Pouille? Pas Pouille!

L’éclosion d’un nouveau talent mérite quelques mots. La confirmation de son potentiel aussi. Surtout si cette affirmation s’exprime après une défaite glorieuse. Lucas Pouille, tennisman français, âgé de 20 ans, classé au-delà de la 100e place du classement ATP, a réussi des débuts fracassants lors de son premier match d’un tournoi du Grand Chelem. Il a martyrisé Gaël Monfils au cours de 4 des 5 sets du défi proposé.

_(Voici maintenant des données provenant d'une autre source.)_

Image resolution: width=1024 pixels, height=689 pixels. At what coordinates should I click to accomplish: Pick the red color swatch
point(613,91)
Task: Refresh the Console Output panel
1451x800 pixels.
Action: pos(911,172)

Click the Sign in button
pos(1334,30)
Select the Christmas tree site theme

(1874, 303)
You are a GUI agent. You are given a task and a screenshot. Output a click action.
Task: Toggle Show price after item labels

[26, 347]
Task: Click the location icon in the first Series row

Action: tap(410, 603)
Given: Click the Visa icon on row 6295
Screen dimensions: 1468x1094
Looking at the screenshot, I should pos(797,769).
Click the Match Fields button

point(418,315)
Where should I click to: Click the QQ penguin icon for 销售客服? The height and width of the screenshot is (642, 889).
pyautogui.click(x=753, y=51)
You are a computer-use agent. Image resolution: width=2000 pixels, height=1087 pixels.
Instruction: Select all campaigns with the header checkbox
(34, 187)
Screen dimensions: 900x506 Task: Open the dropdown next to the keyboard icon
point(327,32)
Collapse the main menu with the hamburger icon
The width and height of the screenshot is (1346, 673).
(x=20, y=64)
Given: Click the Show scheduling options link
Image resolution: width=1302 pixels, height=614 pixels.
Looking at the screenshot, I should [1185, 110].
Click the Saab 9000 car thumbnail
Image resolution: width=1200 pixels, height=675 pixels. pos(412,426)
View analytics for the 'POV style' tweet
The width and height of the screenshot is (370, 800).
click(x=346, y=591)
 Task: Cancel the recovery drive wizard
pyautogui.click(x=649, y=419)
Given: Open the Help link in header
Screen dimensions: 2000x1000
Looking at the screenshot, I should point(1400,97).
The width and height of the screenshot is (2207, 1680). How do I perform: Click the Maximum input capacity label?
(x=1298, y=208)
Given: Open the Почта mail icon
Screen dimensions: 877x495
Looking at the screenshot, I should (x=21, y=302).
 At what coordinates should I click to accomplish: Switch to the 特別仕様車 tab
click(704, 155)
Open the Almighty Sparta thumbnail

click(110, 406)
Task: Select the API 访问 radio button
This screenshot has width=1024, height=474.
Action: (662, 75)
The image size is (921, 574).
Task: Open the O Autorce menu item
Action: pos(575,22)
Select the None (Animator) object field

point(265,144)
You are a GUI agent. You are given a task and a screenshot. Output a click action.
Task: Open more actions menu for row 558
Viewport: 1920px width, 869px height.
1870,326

Le favori, souvent dépassé, sans âme, longtemps sans solution, a subi les initiatives de son cadet. Comme souvent, dans les sports d’opposition, celui qui possède un temps d’avance fini par l’emporter. L’action prime sur la réaction. La vitesse de l’un met l’autre dans l’urgence, lui fait provoquer des fautes. Et c’est exactement ce que Pouille a infligé à Monfils, qui a réussi à s’extirper de ce mauvais pas grâce à la qualité de son service.

Lucas a convaincu dans beaucoup de domaines. En plus de ne pas montrer de faiblesse technique majeure, (même si je ne visualise pas bien son revers) sa puissance et la précision chirurgicale de son coup droit ont défoncé la défense de Gaël. Si sa frappe décroisée fait des dégâts, il m’est apparu que son coup croisé, rapide, rasant le filet, imprévisible représente une force innovante. D’autant plus qu’elle est souvent suivie d’une montée au filet déterminée. L’audace du jeu, pas perçue au tournoi de Bercy, s’appuie sur un mental fort, inoxydable dans le rôle d’outsider. La perte de son service à 4-4 au 5e set va dans ce sens. Après le meilleur échange du match, il a raté sa volée, distrait par l’anticipation de Monfils. Et pour le coup suivant, sur une action plus courte, il a refusé le smash au filet sur un lob de Monfils qui est venu mourir sur sa ligne de fond. Ces deux points perdus, décisifs, contre un compatriote qui ira loin dans le tournoi, ont été joués à la perfection sur le plan stratégique. Sans trembler. Avec culot, intelligence et sens tactique. Comme un champion. Qui s’installera dans le Top 20. Et qui tôt ou tard participera au Masters des 8 meilleurs joueurs du Monde.

Égalité

Le sport, le tennis, et surtout la Coupe Davis offre des scénarios étonnants. C’est pour cela qu’on l’aime. Nous attendions plutôt des victoires des numéros 1 contre les numéros 2. Et c’est le contraire qui s’est produit. Wawrinka a dominé Tsonga. Monfils a écrabouillé Federer. Dans un premier temps, la France souffre de migraine. Dans un deuxième, la Suisse s’inquiète fortement. Roger, que l’on veut invincible du côté de Genève et Zurich, flageole. Et tous les pronostics s’affolent.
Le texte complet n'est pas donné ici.